New Carlisle was a South Shore Line flag stop located at the corner of Arch and Zigler Streets in New Carlisle, Indiana. The station opened circa 1908 and was built by the Chicago, South Bend and Northern Indiana Railway whose line was immediately north of the South Shore Line. Both lines used the station until the Northern Indiana Railway abandoned its South Bend–Michigan City line leaving the South Shore as the sole occupant. The station remained in service on the South Shore Line until July 5, 1994, when it was closed as part of an NICTD service revision which also saw the closure of Ambridge, Kemil Road, Willard Avenue, LaLumiere, and Rolling Prairie.

Future
In 2018, a study was commissioned by the St. Joseph County Redevelopment Commission to look at the possibility of constructing a new station in New Carlisle. The study was conducted by the South Bend engineering firm Antero Group. The study's $100,000 cost was shared by St. Joseph County and NICTD. At the time the study was commissioned, two possible locations were being considered, one on the eastern edge of New Carlisle's "downtown", and another in Olive Township to the east of town.

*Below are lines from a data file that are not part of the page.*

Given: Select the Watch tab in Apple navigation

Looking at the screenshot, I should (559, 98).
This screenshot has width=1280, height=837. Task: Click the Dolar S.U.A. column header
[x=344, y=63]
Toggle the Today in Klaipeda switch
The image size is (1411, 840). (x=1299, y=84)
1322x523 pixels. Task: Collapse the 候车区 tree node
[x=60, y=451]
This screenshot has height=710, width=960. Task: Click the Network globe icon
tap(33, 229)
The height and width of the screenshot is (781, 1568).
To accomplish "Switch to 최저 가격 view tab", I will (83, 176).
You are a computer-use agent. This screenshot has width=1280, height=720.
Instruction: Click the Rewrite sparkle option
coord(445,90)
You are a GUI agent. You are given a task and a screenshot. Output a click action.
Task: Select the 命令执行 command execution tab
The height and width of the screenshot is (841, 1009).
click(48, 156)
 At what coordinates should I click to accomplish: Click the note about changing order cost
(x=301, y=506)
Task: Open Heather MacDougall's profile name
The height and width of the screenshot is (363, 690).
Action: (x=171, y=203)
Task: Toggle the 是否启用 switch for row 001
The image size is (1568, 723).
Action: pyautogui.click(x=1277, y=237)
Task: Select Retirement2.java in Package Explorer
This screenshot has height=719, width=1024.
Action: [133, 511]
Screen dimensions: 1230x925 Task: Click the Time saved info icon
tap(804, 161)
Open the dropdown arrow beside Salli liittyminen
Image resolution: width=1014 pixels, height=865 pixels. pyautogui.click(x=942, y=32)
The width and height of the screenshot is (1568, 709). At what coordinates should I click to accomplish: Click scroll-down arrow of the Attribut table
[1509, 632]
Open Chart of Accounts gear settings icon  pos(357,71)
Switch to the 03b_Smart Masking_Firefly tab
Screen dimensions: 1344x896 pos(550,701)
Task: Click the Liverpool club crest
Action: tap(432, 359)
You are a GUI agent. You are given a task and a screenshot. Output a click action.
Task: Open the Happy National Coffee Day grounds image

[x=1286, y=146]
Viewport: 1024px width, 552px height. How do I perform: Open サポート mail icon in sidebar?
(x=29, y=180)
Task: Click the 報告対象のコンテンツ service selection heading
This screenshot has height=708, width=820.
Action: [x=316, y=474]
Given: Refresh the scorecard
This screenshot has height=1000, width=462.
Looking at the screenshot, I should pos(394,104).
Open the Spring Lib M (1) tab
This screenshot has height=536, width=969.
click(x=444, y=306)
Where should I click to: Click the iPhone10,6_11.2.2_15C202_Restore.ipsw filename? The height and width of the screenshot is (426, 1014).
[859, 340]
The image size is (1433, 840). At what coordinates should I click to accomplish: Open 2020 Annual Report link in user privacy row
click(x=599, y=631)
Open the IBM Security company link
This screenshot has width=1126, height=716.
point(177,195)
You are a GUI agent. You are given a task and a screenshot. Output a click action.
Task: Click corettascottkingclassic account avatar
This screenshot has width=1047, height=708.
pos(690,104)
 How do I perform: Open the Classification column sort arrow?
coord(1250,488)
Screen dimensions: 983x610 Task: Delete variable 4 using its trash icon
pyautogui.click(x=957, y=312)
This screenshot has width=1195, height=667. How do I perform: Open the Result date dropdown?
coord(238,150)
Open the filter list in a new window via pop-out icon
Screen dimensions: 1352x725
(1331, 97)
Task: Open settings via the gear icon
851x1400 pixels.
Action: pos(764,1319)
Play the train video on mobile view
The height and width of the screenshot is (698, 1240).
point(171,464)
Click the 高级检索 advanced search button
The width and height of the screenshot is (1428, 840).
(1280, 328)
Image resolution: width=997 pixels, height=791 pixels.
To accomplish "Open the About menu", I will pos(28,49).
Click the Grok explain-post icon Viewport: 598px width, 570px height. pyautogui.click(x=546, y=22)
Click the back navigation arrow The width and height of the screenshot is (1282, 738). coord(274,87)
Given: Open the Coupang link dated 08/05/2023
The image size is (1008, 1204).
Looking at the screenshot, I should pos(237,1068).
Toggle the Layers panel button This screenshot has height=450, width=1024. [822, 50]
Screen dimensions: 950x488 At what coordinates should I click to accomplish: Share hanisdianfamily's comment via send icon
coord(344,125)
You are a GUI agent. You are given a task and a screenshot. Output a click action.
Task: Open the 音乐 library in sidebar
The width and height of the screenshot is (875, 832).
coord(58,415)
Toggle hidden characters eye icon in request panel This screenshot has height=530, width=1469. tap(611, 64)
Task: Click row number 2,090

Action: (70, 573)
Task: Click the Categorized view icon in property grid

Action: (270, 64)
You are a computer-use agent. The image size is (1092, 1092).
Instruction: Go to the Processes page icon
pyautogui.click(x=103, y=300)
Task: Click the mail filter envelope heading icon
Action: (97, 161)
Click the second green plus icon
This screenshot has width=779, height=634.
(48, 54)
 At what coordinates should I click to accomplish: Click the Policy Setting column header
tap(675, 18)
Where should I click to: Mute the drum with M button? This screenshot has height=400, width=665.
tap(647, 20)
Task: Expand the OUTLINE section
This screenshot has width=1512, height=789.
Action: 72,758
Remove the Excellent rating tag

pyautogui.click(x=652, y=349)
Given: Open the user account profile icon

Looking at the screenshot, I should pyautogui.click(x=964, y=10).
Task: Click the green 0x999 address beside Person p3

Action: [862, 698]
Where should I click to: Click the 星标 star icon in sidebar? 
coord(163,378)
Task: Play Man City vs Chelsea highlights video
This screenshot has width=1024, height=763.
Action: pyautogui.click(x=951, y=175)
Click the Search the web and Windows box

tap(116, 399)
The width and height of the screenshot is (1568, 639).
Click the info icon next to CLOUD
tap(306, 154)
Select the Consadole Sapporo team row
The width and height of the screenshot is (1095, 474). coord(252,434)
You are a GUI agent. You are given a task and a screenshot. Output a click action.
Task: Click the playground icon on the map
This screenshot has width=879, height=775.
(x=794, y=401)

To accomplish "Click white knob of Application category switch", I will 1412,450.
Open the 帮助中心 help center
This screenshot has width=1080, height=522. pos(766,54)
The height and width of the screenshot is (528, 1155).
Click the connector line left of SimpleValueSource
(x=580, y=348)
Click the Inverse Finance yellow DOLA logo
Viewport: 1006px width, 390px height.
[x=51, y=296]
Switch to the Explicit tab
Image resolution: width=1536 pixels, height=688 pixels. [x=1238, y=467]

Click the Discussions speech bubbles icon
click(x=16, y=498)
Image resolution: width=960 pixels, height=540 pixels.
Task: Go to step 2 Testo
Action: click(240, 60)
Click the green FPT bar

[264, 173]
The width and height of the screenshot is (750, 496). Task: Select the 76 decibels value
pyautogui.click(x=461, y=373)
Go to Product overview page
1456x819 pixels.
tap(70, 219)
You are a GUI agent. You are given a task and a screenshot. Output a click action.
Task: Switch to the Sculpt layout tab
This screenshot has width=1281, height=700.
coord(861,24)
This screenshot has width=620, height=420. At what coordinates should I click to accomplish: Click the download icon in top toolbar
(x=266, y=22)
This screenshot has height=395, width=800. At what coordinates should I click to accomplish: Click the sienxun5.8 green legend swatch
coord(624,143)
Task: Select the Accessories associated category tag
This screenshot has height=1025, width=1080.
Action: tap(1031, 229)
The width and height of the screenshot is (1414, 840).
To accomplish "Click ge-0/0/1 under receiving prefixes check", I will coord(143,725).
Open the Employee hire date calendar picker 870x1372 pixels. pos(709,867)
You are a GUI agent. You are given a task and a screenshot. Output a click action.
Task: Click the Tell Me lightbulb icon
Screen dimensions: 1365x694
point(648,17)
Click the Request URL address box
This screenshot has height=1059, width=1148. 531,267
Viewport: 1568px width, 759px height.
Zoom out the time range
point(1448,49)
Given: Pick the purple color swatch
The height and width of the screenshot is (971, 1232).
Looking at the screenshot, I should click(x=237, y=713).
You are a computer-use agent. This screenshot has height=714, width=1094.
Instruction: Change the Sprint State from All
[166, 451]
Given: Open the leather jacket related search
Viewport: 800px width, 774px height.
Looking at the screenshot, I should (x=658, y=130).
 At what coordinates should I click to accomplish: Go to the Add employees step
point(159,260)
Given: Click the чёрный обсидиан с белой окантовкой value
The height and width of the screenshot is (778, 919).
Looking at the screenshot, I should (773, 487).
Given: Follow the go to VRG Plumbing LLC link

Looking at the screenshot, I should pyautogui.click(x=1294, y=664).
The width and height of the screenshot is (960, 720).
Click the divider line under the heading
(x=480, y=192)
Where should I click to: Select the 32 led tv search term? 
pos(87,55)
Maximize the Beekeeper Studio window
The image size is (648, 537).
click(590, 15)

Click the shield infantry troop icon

By January 2019, St. Joseph County began eying land occupied by a mobile home park as a potential station location. The land is located on Michigan Street in the eastern side of New Carlisle, near the city's American Legion post and on the northern side of the South Shore Line tracks. A 2–1 vote by the St. Joseph County Board of approved $8,300 in contracts for the two parcels occupied by the mobile home park to be appraised by firms. By January 2020, it was announced that St. Joseph County was purchasing the 2.67 acre pair of parcels occupied by the now-vacant mobile home park for more than $400,000, with the stated prospect of locating a future South Shore Line station there. By July 2020, the county began leveling the structures on the site. The is a possibility, however, that the land might be used for a purpose other than housing a South Shore Line station.

A station in New Carlisle would likely supplant the existing Hudson Lake station. 

The plans to build a station in New Carlisle are related to a proposed industrial complex that would be situated to the east of New Carlisle, and which has attracted controversy. The plans for a new station are also intended to attract businesses to the area.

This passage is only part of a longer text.